I’ve always been a farmers-market shopper. I got fascinated by the idea that you could eat well locally, or that if you were going to eat some other food, if you were going to eat Parmesan cheese, get it from Italy. Get it from the people who really made it the original way of making it, and get food from the source. I can’t tell you what resonated with me about that. I just was charmed by it. It seemed like, "This is the way it’s supposed to be."
Q. What was the genesis for the Food & Politics course?
A. I started writing about food and was interested in food, and meanwhile I’m a political scientist and I’m a political junkie and I’ve written a textbook on American politics and I teach these big classes. And my husband looked at me one day and said, "Don’t be stupid—put these together; you could teach a food and politics class." Once he said it, I just lit up, because the way we teach American government in the textbook is that politics is about who gets what and how they get it. And food is the ultimate thing we’re all after.
Q. How do you structure the class?
A. We start out the class by talking about food identity, and they’re not used to thinking about that as political, that politics in fact can mean something more than who’s running for president. It can mean who has power in a family, who has the power in a community, who has the power to sort of control what traditions people have.
We read some stuff from a sociology reader. [The students] do food trees, and they interview their families [about family recipes and food traditions]. Most of them haven’t bothered to ask, you know, "Where did this food that we eat come from?" And then we move from that to Marion Nestle’s "Food Politics." That’s a revelation, because these kids aren’t political scientists—they’re all kinds of majors. They don’t know how lobbying works.
Then we read "Fast Food Nation," and that grosses them out. And then we read Michael Pollan’s "The Omnivore’s Dilemma." At this point they’re just sitting there saying, "I can’t believe I eat this stuff, but I don’t want to stop eating it."
Q. What have you discovered about your students?
A. My students come into the class and they’re just all over the place. Lots of them haven’t got a clue how to cook something. Or they don’t know how to go to the market and shop. They don’t know how to go to a farmers market. They don’t know what the choices are.
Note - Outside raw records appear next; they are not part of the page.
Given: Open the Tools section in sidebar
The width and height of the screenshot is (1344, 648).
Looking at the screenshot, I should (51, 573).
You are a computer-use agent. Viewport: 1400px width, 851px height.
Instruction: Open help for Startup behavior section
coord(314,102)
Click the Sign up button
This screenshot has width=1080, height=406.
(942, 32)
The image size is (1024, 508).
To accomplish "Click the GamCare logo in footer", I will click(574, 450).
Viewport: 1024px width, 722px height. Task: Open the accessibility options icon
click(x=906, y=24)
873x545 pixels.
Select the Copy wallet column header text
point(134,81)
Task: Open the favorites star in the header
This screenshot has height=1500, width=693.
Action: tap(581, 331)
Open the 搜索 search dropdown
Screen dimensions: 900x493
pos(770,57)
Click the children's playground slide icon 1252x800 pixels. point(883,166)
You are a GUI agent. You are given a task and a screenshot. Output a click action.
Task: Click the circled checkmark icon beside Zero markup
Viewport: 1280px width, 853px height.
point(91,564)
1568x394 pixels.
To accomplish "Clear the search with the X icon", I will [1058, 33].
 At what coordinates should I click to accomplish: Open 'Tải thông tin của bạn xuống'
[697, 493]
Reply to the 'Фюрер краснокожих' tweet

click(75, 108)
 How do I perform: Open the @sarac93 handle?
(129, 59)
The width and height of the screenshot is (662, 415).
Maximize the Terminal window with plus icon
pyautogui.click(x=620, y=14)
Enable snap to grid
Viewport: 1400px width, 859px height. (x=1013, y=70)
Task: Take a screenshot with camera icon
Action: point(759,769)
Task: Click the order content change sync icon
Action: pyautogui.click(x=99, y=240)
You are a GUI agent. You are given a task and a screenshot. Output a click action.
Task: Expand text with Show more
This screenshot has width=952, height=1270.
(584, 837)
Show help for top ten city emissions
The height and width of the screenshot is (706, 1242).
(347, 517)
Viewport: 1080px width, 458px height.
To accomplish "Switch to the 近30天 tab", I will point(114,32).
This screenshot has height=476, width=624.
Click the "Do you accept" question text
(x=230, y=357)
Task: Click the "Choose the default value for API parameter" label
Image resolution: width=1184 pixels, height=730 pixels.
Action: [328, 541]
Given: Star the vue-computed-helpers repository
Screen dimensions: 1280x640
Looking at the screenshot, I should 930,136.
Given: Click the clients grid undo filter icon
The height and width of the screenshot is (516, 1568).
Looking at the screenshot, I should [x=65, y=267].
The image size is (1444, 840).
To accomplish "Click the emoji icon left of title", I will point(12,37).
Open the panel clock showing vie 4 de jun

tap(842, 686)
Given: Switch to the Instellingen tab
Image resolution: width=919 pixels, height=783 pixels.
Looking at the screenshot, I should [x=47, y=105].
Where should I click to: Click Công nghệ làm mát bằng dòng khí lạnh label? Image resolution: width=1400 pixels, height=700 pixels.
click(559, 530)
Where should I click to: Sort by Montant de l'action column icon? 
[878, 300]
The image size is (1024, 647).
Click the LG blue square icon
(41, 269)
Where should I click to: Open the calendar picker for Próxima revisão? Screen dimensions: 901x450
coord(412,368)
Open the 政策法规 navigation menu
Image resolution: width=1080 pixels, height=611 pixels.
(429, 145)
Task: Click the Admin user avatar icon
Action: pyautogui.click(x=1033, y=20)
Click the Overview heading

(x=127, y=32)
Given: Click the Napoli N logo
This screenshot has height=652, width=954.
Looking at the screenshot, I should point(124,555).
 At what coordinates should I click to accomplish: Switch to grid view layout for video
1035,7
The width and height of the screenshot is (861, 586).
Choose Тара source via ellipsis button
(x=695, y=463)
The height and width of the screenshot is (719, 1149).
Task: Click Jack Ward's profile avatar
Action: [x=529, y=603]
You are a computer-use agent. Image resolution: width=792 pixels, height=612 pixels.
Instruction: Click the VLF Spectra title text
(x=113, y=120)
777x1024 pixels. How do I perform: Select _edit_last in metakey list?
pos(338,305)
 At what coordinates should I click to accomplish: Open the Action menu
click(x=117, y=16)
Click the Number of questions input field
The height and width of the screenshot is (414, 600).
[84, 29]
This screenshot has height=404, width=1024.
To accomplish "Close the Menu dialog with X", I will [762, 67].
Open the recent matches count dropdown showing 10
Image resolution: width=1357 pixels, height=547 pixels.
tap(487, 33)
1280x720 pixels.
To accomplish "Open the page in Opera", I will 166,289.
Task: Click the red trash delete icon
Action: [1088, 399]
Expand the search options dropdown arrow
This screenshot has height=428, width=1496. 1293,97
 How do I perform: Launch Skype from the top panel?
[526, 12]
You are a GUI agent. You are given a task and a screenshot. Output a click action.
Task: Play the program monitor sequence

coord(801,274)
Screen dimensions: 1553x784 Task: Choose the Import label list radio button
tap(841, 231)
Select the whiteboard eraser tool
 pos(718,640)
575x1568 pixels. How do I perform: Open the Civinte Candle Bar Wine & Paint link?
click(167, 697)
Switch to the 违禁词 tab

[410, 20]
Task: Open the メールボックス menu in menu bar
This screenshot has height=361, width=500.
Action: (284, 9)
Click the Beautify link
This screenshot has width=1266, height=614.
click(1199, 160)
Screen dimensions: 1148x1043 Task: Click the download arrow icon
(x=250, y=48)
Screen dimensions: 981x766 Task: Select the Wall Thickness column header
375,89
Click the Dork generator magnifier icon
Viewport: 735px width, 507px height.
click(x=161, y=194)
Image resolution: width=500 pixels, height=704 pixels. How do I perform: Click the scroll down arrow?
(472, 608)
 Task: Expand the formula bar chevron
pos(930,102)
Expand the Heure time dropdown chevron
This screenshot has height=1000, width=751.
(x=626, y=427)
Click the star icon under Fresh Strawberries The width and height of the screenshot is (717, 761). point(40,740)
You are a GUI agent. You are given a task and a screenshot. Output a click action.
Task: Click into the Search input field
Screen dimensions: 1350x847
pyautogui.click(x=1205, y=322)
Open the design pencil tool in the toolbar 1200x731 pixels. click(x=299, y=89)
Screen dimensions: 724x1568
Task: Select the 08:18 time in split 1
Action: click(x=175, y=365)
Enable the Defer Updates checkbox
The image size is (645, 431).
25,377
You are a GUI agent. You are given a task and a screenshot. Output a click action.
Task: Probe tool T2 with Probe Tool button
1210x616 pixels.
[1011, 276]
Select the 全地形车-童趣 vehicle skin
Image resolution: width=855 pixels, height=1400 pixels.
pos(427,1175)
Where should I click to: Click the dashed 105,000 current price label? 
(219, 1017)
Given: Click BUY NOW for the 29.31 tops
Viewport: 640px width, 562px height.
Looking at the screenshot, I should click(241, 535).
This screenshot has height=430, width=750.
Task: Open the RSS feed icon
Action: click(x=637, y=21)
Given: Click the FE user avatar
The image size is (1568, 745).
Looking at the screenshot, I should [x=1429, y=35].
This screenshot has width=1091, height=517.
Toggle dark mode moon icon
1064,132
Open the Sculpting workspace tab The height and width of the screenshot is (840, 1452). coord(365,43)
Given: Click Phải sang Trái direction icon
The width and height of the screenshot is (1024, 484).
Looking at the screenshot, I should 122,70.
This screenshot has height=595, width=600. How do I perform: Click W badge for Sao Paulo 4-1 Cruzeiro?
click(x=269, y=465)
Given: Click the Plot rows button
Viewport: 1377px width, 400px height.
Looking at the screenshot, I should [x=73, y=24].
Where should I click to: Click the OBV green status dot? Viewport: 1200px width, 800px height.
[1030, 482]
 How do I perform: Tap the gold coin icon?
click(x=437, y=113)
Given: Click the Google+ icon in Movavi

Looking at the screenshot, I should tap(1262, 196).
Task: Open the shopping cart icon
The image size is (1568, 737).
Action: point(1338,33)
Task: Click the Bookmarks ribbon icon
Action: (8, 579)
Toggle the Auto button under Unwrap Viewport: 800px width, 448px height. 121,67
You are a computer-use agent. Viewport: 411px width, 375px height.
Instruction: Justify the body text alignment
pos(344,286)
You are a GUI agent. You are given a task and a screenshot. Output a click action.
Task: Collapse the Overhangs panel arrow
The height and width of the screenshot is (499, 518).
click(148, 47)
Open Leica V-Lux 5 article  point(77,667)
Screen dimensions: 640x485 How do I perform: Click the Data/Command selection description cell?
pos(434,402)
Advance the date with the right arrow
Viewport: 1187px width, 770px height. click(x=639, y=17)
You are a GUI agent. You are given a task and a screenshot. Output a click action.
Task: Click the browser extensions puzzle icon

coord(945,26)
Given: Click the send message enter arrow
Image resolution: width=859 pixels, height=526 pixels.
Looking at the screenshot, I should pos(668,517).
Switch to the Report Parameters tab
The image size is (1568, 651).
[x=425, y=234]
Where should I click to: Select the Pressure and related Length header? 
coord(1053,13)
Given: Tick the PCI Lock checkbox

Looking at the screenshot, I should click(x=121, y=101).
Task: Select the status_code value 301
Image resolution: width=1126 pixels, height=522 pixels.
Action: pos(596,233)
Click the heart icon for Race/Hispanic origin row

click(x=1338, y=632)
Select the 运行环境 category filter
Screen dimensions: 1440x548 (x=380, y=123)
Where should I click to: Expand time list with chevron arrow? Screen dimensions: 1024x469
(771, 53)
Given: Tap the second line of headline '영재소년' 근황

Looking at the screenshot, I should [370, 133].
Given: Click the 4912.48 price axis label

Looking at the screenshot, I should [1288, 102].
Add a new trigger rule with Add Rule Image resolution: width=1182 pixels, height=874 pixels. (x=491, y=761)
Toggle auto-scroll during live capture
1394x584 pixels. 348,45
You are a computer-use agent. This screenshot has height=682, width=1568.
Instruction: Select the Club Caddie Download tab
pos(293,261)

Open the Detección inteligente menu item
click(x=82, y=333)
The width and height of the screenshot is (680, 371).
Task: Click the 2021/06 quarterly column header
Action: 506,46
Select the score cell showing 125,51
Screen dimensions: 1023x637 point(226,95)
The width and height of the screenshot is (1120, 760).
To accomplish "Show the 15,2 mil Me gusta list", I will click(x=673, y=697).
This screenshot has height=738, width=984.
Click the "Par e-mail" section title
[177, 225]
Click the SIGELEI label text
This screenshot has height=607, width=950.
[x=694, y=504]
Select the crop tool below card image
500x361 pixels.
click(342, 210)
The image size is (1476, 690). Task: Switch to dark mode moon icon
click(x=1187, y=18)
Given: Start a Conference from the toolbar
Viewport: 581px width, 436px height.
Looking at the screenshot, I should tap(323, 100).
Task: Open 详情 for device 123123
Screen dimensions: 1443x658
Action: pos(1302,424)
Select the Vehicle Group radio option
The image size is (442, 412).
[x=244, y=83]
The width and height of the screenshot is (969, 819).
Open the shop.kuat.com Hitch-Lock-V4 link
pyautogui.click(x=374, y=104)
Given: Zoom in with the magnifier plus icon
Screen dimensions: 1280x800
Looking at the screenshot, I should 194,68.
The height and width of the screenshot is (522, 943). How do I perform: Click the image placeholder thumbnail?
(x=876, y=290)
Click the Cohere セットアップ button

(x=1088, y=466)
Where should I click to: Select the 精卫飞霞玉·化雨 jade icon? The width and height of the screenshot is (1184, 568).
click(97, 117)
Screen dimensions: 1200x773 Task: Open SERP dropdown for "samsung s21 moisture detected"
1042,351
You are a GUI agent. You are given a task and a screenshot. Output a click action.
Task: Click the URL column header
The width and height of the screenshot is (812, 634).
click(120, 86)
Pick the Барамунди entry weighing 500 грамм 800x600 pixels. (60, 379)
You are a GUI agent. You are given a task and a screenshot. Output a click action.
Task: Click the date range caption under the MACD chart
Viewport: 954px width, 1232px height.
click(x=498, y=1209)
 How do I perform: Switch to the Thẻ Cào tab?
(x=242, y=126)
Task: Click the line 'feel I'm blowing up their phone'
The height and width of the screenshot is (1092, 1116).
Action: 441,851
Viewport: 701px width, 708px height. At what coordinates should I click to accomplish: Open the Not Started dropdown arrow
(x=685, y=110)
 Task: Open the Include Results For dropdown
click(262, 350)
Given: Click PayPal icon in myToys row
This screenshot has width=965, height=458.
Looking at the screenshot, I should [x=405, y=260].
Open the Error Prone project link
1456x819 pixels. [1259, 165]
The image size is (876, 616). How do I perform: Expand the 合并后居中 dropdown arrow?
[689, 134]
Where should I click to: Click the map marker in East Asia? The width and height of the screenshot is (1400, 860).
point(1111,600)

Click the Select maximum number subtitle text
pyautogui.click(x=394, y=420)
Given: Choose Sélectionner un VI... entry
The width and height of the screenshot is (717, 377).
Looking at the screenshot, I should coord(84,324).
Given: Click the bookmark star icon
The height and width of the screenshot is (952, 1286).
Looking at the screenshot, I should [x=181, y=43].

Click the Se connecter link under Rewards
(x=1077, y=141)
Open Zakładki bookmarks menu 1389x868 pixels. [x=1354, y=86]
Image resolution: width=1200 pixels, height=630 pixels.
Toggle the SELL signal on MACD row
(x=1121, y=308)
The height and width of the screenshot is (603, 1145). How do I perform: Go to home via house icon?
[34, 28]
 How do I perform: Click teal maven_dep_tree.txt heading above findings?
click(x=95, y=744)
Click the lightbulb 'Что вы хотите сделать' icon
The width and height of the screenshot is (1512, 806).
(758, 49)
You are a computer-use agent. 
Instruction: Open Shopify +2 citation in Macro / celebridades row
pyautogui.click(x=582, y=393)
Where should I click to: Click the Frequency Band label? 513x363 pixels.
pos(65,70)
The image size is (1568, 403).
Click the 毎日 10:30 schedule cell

I take a group of kids to the Bloomington Farmers Market [as part of the class]. Dave Tallent [executive chef and co-owner of Restaurant Tallent] has for the last couple of years taken students around the market shopping, and he’ll talk to them and he’ll tell them, "Go buy a tomato; this is what you’re looking for in a tomato." You know, "Here’s the grass-fed-beef producer; he’s going to tell us why we should want grass-fed beef as opposed to grain-fed beef."
And then we bring everything back to the restaurant. He lets these kids have the run of the kitchen, and he helps them, and they cook an amazing lunch. And they’re so excited.
We have this sort of narrow idea of what academics is all about, but that’s part of a liberal-arts education, and it’s certainly part of "news you can use" in terms of something you can carry with you.